Perfect Unrevised nous donne à vivre ce que c'est d'avoir une nature profonde qui nous dicte une partie de nos actes et de nos pensées, et de ce que ça fait quand cette nature profonde est contraire à la norme. Ce qui fait d'ailleurs de
Perfect Unrevised un jeu queer, au même titre que d'autres jeux de la même autrice qui annoncent plus clairement la couleur. Notre espace de liberté est à l'intérieur de ce cadre, et c'est là que va résider notre éventail d'action et d'émotion.
Dans
Donjons & Dragons, édition 3.5, en progressant en expérience, nous progressons en majorité dans nos capacités martiales (et dans une moindre mesure, nos capacités à remporter diverses épreuves en contraignant notre environnement), et l'expérience s'acquiert en résolvant des missions qui nécessitent de remporter des combats et des épreuves. La progression et l'apprentissage de sorts est un temps fort du jeu, qui nécessite de faire les meilleurs choix, prémédités à long terme pour atteindre une classe de prestige plutôt qu'une efficience immédiate.

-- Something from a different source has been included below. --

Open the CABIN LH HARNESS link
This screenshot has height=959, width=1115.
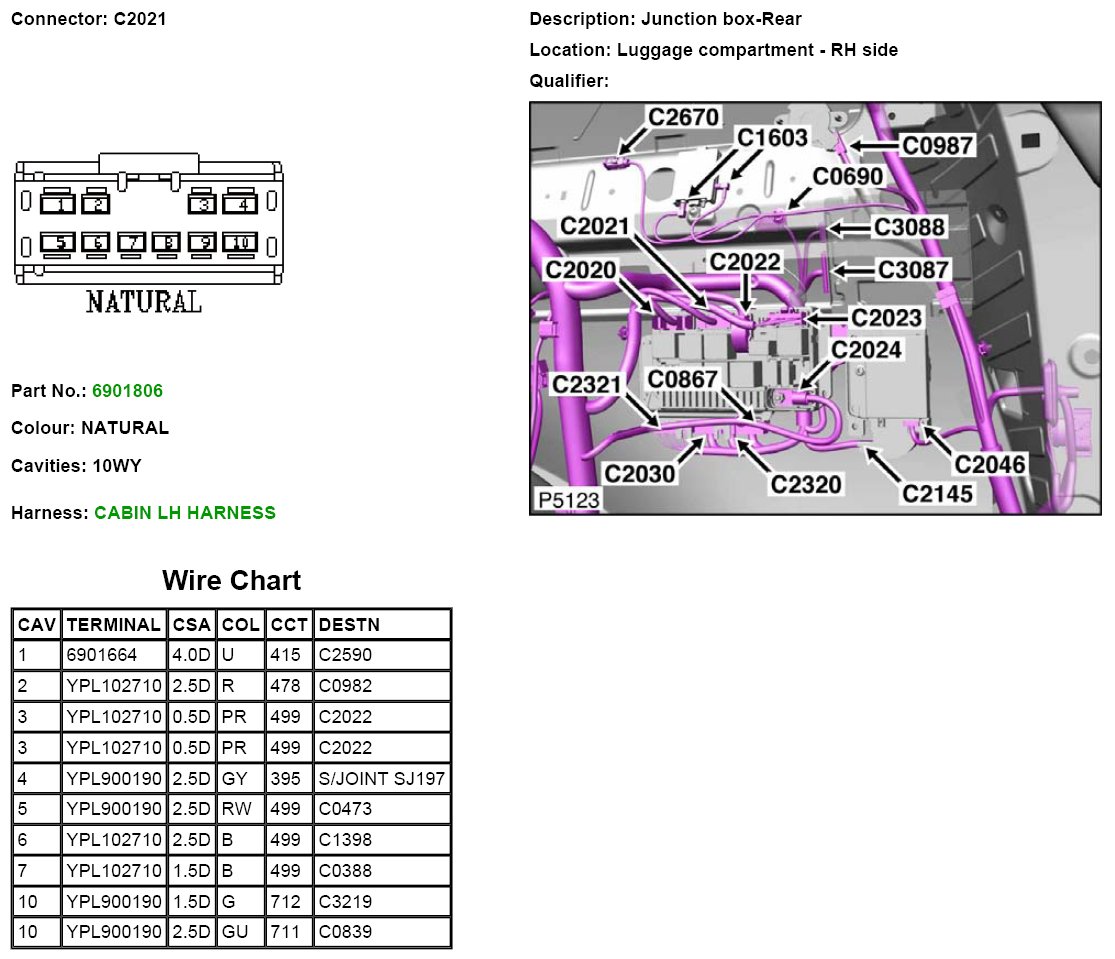184,513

A première vue, le jeu nous prive de scènes de romance, de contemplation, de diplomatie ou même d'enquête, pour se concentrer uniquement sur le combat et les épreuves, qui sont quant à eux découpés de façon micro-tactique. La phase d'entraînement paraît être une pure phase de construction, absolument dénuée de roleplay, et la logique de classe de prestige et d'enchaînement de dons oblige d'acheter à bas niveau des capacités inutiles dans un premier temps, juste pour débloquer les conditions nécessaires aux prochains avancements visés. Le jeu serait à peine plus qu'un jeu de plateau avec des pions et des décors imaginaires. Mais la philosophie du jeu dit autre chose. Elle dit que dans un monde ravagé par la guerre, la personne qui veut contrôler son destin doit pouvoir surmonter des combats et des épreuves, et que pour les surmonter, un entraînement acharné et à longue vue prime plus que tout. Il est tout à fait possible de vivre une vie en dehors des combats et des épreuves, mais la personne qui oublie le danger de ce monde est condamnée à sa perte. Lorsqu'on connaît cette philosophie, chaque combat et épreuve est vue sous un œil nouveau. Chaque moment passé en dehors du combat et de l'épreuve est vu comme un moment de liberté arraché à la guerre. L'entraînement devient une vraie part de l'aventure, un moment d'introspection où le personnage joue son avenir cinq coups à l'avance contre un échiquier plus grand et plus fort que lui, mais pas forcément aussi persévérant.
Que l'autrice pense avoir manqué son intention ou non, chaque jeu possède une philosophie. Le plaisir de jeu consiste à se mouvoir à l'intérieur de cette philosophie pour en découvrir les contours, les accepter ou tenter de les faire voler en éclats.